***** Supplied records *****
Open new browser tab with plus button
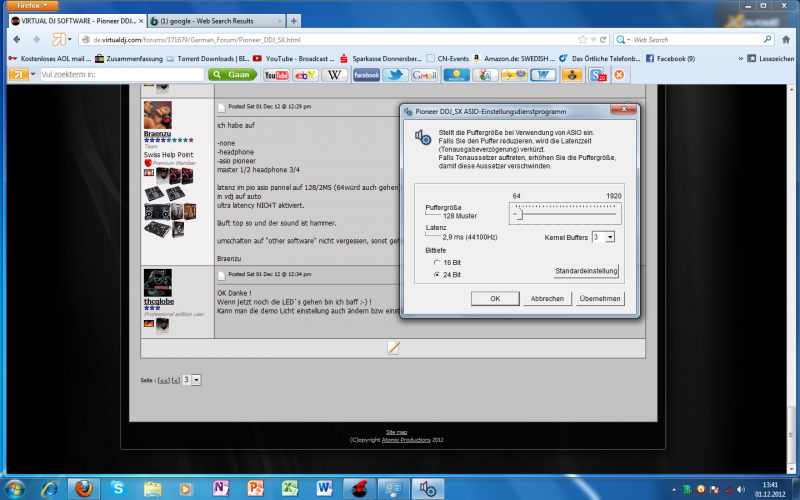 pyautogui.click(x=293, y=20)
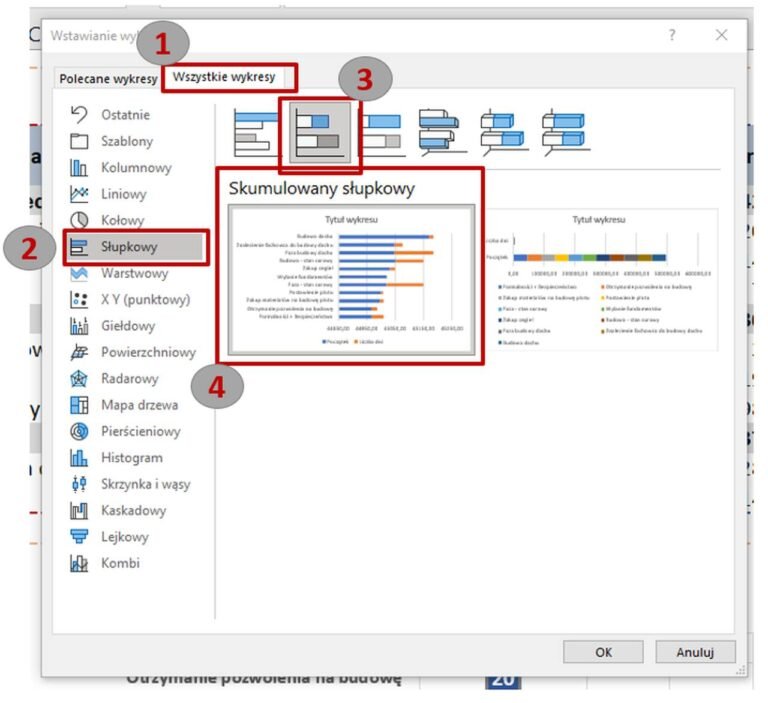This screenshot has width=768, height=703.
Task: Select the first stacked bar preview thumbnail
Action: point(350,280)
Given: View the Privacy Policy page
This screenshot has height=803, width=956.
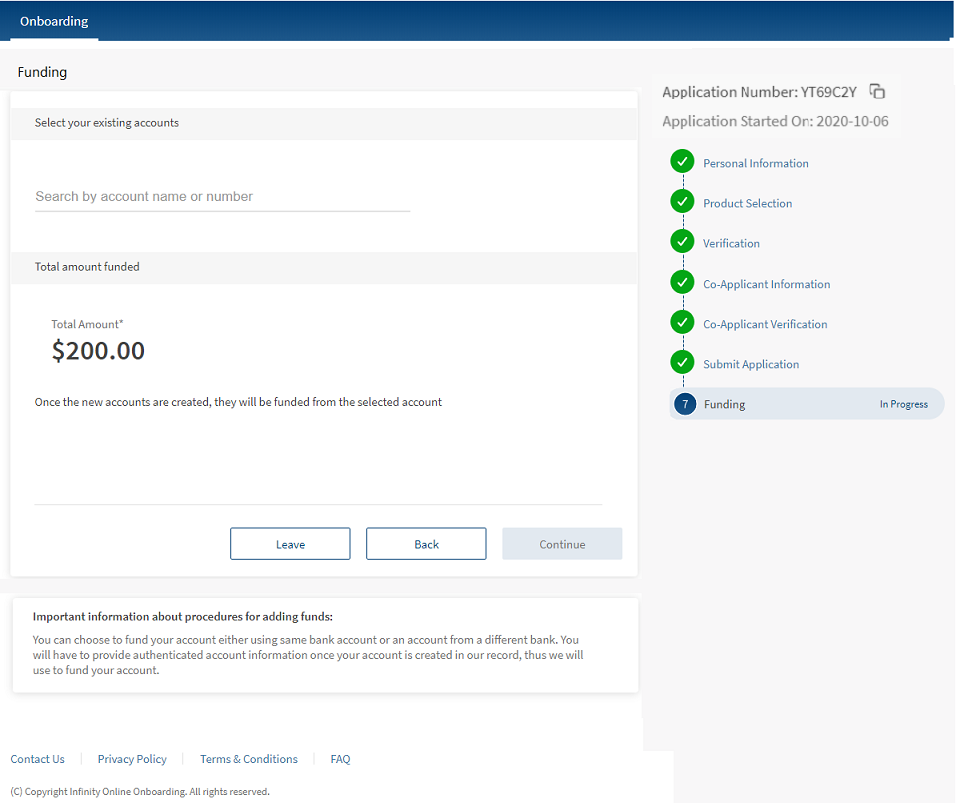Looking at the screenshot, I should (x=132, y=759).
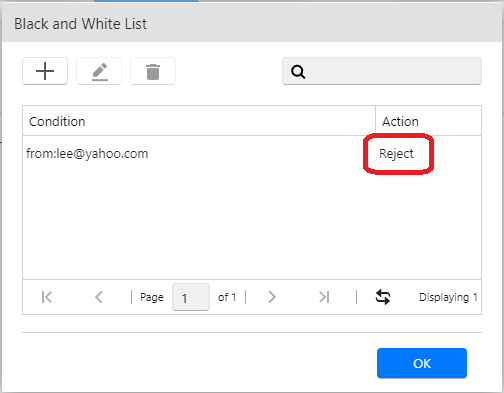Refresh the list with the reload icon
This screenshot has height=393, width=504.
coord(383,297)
*****
[Task to carry out]
Reproduce the whole listing above word for word, dropping each image.

[Written response]
Open new browser tab with plus button
 pyautogui.click(x=293, y=20)
This screenshot has width=768, height=703.
Task: Select the first stacked bar preview thumbnail
Action: point(350,280)
Given: View the Privacy Policy page
This screenshot has height=803, width=956.
Looking at the screenshot, I should (x=132, y=759).
Refresh the list with the reload icon
This screenshot has height=393, width=504.
coord(383,297)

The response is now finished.